RAGAS Live Evaluation#
This guide covers how to run RAGAS metrics using the live evaluation endpoint with inline metric definitions. Live evaluation provides immediate results without job polling, making it ideal for quick, interactive evaluations with small datasets (up to 10 rows).
Quick Start#
import os
from nemo_microservices import NeMoMicroservices
# Initialize client
client = NeMoMicroservices(base_url=os.getenv("NMP_BASE_URL"), workspace="default")
# Run a live evaluation with tool_call_accuracy (no judge needed)

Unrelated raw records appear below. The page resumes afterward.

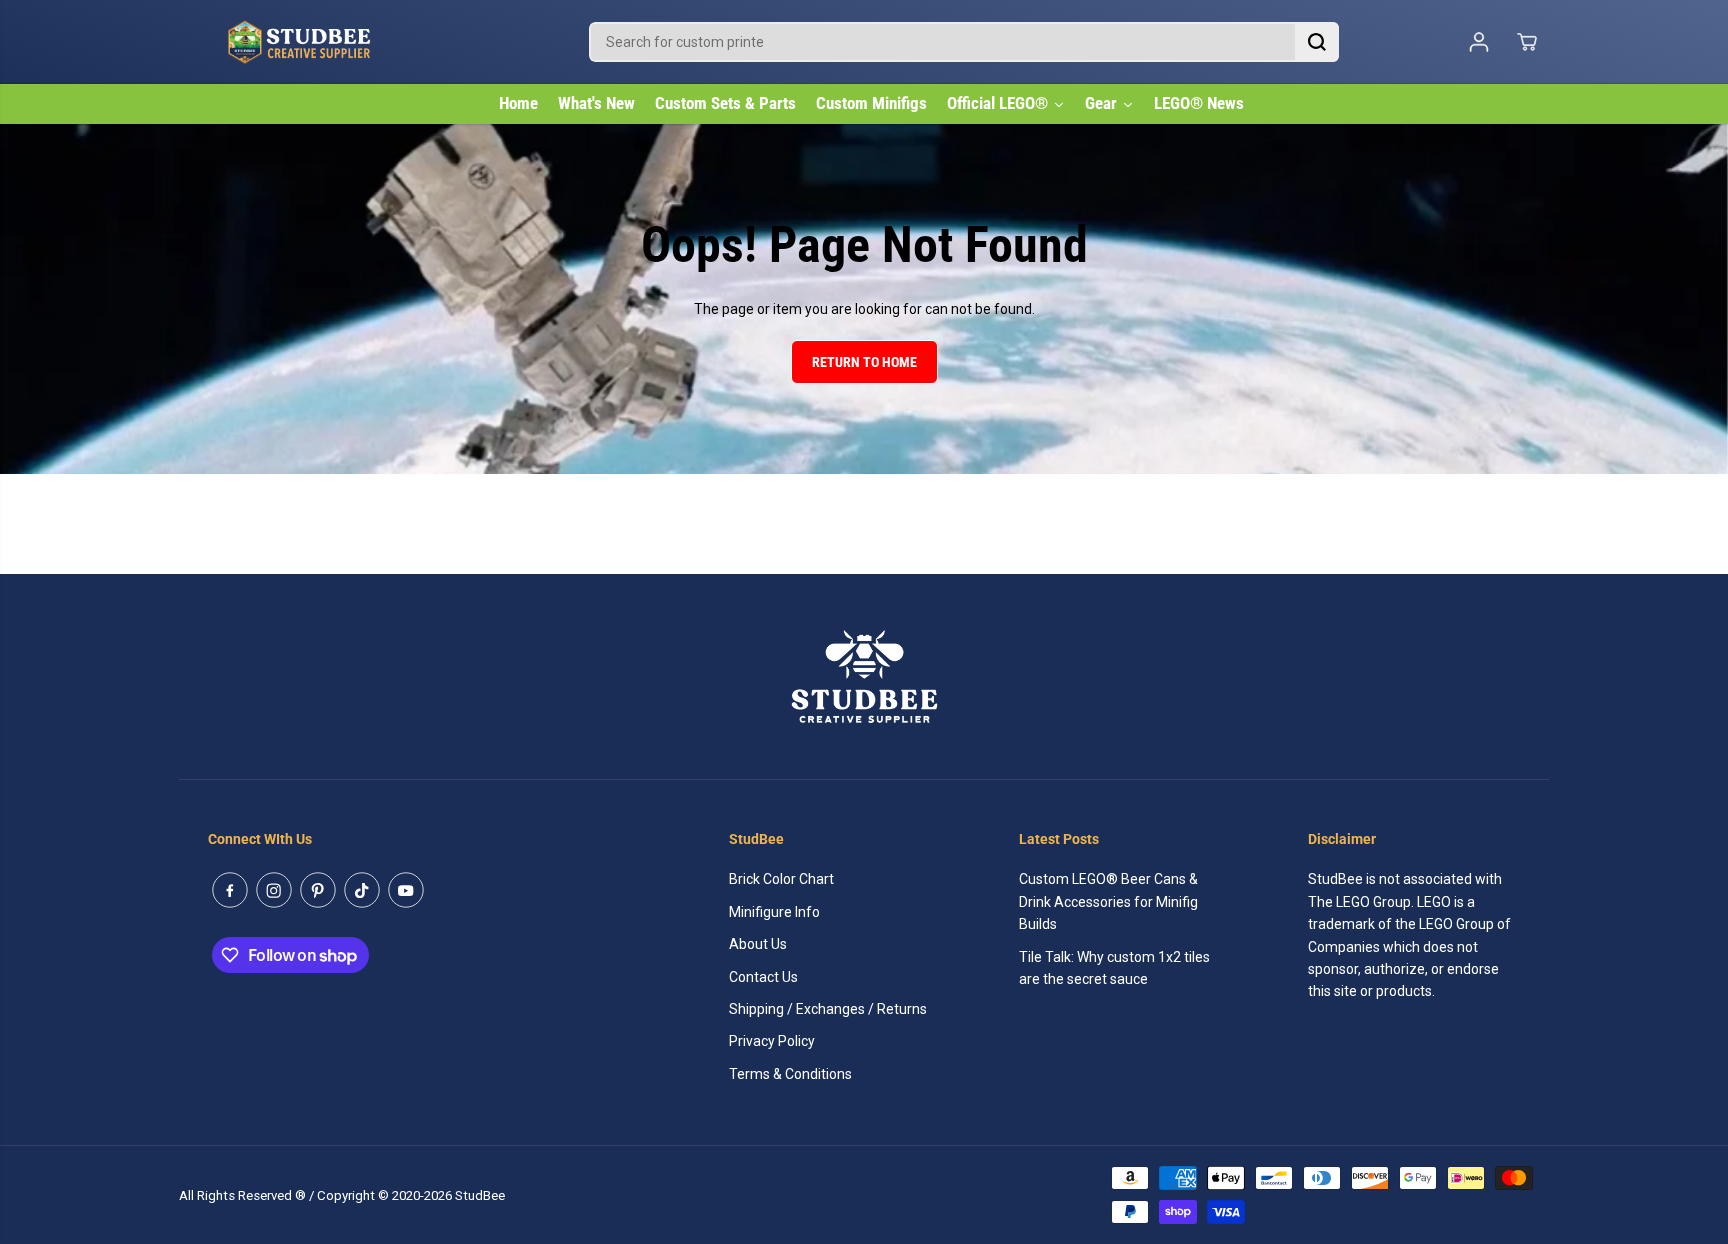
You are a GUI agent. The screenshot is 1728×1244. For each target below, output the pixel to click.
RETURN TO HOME (864, 362)
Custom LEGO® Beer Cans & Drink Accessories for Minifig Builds (1108, 901)
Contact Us (763, 977)
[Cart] (1527, 42)
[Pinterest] (318, 890)
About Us (758, 944)
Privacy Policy (772, 1041)
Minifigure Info (774, 912)
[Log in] (1479, 42)
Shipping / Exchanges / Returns (828, 1009)
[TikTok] (362, 890)
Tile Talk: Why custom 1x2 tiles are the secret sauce (1114, 968)
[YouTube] (406, 890)
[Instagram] (274, 890)
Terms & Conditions (790, 1074)
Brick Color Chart (781, 879)
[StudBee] (349, 42)
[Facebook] (230, 890)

result = client.evaluation.metrics.evaluate(
metric={
"type": "tool_call_accuracy",
},
dataset={
"rows": [{
"user_input": [
{"content": "What is 2+2?", "type": "human"},
{"content": "Let me calculate.", "type": "ai",
"tool_calls": [{"name": "calculator", "args": {"a": 2, "b": 2}}]},
{"content": "4", "type": "tool"},
{"content": "2+2 equals 4.", "type": "ai"},
],
"reference_tool_calls": [{"name": "calculator", "args": {"a": 2, "b": 2}}],
}]
},
)
# Print results
for score in result.aggregate_scores:
print(f"{score.name}: mean={score.mean}")
Prerequisites#
Creating a Secret for API Keys#
Most RAGAS metrics require a judge LLM. If using external endpoints (like NVIDIA API), create a secret first:
import os
from nemo_microservices import NeMoMicroservices
client = NeMoMicroservices(base_url=os.getenv("NMP_BASE_URL"), workspace="default")

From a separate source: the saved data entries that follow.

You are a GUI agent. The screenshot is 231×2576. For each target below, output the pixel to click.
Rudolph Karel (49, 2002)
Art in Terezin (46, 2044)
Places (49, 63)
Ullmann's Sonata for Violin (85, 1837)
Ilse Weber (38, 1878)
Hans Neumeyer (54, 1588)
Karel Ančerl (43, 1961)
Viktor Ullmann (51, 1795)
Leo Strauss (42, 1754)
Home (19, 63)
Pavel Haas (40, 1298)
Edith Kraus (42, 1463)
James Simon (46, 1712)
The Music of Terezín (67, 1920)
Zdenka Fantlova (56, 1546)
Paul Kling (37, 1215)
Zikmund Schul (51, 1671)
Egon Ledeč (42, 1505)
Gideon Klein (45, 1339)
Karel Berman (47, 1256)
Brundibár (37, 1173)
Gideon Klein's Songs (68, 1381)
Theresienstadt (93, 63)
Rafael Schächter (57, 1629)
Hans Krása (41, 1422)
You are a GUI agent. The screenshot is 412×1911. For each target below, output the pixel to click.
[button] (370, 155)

# Create a secret for your API key
client.secrets.create(
name="nvidia-api-key",
data="nvapi-YOUR_API_KEY_HERE",
description="NVIDIA API key for RAGAS metrics"
)
Supported RAGAS Metrics#
Agentic Metrics#
Tool Call Accuracy#
Compares the AI’s tool calls against reference tool calls for an exact match. Does not require a judge LLM.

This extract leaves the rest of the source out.